[Extracted data entries]
↓

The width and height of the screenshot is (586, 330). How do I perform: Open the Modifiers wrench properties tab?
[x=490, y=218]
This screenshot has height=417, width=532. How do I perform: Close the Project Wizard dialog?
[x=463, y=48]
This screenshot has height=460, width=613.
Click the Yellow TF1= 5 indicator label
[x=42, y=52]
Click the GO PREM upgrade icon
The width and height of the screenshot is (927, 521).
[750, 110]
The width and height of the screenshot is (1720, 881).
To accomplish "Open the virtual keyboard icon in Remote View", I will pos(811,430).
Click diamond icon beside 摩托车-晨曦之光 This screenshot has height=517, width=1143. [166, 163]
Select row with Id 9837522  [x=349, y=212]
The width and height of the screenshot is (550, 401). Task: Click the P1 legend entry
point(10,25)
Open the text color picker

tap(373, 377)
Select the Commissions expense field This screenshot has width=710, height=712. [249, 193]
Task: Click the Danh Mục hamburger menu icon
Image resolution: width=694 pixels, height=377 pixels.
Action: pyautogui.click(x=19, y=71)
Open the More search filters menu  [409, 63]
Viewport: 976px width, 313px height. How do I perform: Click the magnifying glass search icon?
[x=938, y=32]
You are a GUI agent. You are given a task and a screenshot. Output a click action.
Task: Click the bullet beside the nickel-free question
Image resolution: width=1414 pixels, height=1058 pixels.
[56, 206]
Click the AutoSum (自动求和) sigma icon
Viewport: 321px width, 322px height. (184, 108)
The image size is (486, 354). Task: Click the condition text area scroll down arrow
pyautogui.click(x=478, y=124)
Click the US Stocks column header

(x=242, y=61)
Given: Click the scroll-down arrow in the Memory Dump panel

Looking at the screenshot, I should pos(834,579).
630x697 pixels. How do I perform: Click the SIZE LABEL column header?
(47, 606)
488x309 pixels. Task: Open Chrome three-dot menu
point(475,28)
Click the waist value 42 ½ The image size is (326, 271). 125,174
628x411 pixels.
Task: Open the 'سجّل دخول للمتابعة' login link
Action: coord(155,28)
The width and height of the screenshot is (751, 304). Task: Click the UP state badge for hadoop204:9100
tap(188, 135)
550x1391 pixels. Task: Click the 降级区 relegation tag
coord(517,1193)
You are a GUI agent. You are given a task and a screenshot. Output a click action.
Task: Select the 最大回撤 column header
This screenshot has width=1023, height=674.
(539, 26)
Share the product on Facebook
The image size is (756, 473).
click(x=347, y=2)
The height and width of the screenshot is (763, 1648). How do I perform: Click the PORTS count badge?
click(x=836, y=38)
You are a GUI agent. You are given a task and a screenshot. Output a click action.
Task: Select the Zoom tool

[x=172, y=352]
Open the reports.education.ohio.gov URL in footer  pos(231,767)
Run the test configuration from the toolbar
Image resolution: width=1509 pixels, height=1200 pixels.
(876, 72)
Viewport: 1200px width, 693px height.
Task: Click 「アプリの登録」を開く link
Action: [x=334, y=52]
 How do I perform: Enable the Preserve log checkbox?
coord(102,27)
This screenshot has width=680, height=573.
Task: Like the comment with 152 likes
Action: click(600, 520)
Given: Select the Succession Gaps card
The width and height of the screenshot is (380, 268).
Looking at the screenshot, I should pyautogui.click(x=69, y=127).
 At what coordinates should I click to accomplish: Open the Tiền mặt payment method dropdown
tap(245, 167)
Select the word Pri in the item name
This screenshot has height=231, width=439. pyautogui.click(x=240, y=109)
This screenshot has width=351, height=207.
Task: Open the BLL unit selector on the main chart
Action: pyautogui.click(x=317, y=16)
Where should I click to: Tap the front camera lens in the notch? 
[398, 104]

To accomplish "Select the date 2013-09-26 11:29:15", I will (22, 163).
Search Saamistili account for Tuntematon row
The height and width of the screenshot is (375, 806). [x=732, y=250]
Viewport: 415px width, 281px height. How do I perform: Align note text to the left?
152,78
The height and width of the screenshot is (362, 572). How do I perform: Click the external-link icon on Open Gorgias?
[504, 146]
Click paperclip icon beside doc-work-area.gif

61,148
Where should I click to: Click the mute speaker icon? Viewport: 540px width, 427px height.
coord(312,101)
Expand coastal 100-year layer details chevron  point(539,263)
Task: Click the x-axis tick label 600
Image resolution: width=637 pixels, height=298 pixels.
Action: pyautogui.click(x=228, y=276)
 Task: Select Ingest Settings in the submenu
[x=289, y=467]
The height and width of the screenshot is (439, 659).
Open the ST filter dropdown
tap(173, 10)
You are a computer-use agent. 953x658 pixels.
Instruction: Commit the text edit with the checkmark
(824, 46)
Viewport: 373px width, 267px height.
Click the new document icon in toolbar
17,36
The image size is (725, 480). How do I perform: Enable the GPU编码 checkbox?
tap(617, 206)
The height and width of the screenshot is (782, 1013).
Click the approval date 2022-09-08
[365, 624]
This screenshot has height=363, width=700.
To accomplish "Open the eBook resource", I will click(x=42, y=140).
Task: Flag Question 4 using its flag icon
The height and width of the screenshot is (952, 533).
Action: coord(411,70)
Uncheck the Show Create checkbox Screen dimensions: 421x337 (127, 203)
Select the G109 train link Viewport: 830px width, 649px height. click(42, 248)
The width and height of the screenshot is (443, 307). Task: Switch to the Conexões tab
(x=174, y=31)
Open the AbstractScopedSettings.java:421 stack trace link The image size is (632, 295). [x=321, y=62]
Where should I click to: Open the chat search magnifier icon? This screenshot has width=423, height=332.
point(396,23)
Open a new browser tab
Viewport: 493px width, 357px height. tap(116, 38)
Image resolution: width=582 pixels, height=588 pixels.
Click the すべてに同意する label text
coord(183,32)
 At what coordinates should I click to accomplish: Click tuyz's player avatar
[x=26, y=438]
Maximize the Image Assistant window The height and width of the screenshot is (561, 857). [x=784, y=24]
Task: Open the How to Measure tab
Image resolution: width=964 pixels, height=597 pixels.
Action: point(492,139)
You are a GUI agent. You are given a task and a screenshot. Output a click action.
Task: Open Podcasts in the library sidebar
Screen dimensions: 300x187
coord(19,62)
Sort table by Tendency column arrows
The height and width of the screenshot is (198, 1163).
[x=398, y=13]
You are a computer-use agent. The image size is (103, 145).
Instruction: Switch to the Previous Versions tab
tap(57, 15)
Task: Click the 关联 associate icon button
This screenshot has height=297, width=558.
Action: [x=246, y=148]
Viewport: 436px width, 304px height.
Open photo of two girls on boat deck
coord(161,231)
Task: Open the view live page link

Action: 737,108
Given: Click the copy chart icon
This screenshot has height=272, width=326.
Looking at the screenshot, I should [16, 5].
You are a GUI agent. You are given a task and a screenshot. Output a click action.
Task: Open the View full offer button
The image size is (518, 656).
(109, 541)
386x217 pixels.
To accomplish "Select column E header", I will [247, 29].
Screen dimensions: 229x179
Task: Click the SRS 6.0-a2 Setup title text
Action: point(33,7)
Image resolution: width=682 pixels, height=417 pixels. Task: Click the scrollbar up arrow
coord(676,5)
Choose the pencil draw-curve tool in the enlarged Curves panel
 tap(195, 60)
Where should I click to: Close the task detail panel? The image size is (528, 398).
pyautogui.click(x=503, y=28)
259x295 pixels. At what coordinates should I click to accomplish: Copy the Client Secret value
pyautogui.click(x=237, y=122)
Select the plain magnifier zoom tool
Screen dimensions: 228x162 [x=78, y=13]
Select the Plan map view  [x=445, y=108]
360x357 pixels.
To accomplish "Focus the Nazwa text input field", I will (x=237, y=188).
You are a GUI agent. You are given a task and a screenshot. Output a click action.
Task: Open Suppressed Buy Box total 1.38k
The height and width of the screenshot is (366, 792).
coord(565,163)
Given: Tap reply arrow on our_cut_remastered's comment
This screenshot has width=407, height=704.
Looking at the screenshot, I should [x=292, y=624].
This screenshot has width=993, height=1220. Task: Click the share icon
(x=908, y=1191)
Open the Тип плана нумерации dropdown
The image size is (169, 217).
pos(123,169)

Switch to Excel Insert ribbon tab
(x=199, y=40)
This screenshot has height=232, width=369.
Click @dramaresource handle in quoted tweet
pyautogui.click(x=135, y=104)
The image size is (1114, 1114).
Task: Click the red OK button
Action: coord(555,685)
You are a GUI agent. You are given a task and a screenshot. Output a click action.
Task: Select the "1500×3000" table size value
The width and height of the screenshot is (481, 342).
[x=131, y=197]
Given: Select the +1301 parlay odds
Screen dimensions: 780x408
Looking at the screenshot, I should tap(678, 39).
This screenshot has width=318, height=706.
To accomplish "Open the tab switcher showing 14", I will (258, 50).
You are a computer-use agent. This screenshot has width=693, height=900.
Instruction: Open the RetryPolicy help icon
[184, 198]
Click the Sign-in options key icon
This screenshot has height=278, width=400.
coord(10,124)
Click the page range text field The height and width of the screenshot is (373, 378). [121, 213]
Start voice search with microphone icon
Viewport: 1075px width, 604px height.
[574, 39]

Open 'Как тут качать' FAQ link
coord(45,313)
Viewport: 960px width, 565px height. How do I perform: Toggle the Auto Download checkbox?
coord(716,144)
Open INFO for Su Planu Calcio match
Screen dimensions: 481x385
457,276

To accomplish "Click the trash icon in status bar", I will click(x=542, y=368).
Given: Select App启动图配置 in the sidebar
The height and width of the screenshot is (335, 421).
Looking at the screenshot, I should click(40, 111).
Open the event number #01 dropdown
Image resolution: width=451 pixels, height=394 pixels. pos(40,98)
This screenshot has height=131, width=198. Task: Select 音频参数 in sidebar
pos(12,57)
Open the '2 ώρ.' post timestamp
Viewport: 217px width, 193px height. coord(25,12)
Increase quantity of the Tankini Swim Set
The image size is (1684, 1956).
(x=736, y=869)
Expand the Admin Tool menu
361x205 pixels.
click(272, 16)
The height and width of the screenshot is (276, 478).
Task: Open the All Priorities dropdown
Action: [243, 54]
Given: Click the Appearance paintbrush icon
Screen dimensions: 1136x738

↑

_Task description_
Go through the records line by line, and copy each line that holds the string "table".

_Output below_
Sort table by Tendency column arrows
Task: Select the "1500×3000" table size value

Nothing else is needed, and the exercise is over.